*Study material*:
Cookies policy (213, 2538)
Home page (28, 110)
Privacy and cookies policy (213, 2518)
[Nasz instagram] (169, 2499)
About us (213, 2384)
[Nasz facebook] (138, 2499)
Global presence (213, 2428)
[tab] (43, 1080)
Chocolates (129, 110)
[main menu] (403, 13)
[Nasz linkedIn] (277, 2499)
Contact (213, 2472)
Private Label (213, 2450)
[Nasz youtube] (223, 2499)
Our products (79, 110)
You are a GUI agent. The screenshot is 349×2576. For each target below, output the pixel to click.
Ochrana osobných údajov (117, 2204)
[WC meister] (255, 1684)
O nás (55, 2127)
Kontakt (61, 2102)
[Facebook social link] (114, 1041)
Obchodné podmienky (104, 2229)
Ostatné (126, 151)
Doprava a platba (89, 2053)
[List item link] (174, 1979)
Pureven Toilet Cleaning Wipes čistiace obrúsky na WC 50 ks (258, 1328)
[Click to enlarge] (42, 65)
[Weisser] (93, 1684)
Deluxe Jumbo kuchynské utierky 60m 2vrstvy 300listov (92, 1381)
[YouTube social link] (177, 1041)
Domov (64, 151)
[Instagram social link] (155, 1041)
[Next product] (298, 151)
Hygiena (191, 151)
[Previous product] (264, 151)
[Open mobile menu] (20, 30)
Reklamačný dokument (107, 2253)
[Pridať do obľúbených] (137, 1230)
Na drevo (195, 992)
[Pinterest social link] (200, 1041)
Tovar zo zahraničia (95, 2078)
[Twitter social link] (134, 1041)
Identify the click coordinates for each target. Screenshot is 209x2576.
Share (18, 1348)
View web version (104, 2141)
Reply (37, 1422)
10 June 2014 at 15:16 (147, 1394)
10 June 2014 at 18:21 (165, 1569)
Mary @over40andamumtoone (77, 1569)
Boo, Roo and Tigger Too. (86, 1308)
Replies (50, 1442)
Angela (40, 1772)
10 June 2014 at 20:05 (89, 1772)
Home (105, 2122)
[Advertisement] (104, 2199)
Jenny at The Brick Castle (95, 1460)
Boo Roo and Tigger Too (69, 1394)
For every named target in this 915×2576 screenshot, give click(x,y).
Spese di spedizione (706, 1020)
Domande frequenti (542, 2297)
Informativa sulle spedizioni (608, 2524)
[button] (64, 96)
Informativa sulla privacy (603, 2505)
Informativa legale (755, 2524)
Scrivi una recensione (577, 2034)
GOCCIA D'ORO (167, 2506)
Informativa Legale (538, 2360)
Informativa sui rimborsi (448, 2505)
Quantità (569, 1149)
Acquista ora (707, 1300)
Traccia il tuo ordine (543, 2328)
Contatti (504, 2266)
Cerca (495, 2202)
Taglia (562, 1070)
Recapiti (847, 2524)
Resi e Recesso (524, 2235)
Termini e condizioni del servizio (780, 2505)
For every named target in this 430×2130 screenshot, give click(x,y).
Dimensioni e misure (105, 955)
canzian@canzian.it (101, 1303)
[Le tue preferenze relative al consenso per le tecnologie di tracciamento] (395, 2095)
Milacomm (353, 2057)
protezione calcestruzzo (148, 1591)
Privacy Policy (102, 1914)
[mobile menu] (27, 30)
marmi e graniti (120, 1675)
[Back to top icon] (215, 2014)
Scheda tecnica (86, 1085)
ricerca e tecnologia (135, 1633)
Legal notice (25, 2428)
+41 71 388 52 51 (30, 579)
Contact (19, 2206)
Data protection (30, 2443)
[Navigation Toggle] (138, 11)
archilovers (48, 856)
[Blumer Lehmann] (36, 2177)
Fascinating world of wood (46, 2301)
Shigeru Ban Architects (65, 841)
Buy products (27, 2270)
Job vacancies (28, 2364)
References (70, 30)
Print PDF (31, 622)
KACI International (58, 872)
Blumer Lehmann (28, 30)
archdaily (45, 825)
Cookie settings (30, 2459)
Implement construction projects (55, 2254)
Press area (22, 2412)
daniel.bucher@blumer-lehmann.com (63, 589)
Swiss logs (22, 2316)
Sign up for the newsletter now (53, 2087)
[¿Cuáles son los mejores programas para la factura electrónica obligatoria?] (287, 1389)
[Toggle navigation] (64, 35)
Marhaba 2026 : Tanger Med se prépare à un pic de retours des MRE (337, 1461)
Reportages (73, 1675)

*Task*: Above are some lines. Repeat exactly, and only, those from the line that has "Informativa sui rimborsi (448, 2505)" through the line that has "Milacomm (353, 2057)".

*Result*:
Informativa sui rimborsi (448, 2505)
Quantità (569, 1149)
Acquista ora (707, 1300)
Traccia il tuo ordine (543, 2328)
Contatti (504, 2266)
Cerca (495, 2202)
Taglia (562, 1070)
Recapiti (847, 2524)
Resi e Recesso (524, 2235)
Termini e condizioni del servizio (780, 2505)
For every named target in this 430×2130 screenshot, give click(x,y).
Dimensioni e misure (105, 955)
canzian@canzian.it (101, 1303)
[Le tue preferenze relative al consenso per le tecnologie di tracciamento] (395, 2095)
Milacomm (353, 2057)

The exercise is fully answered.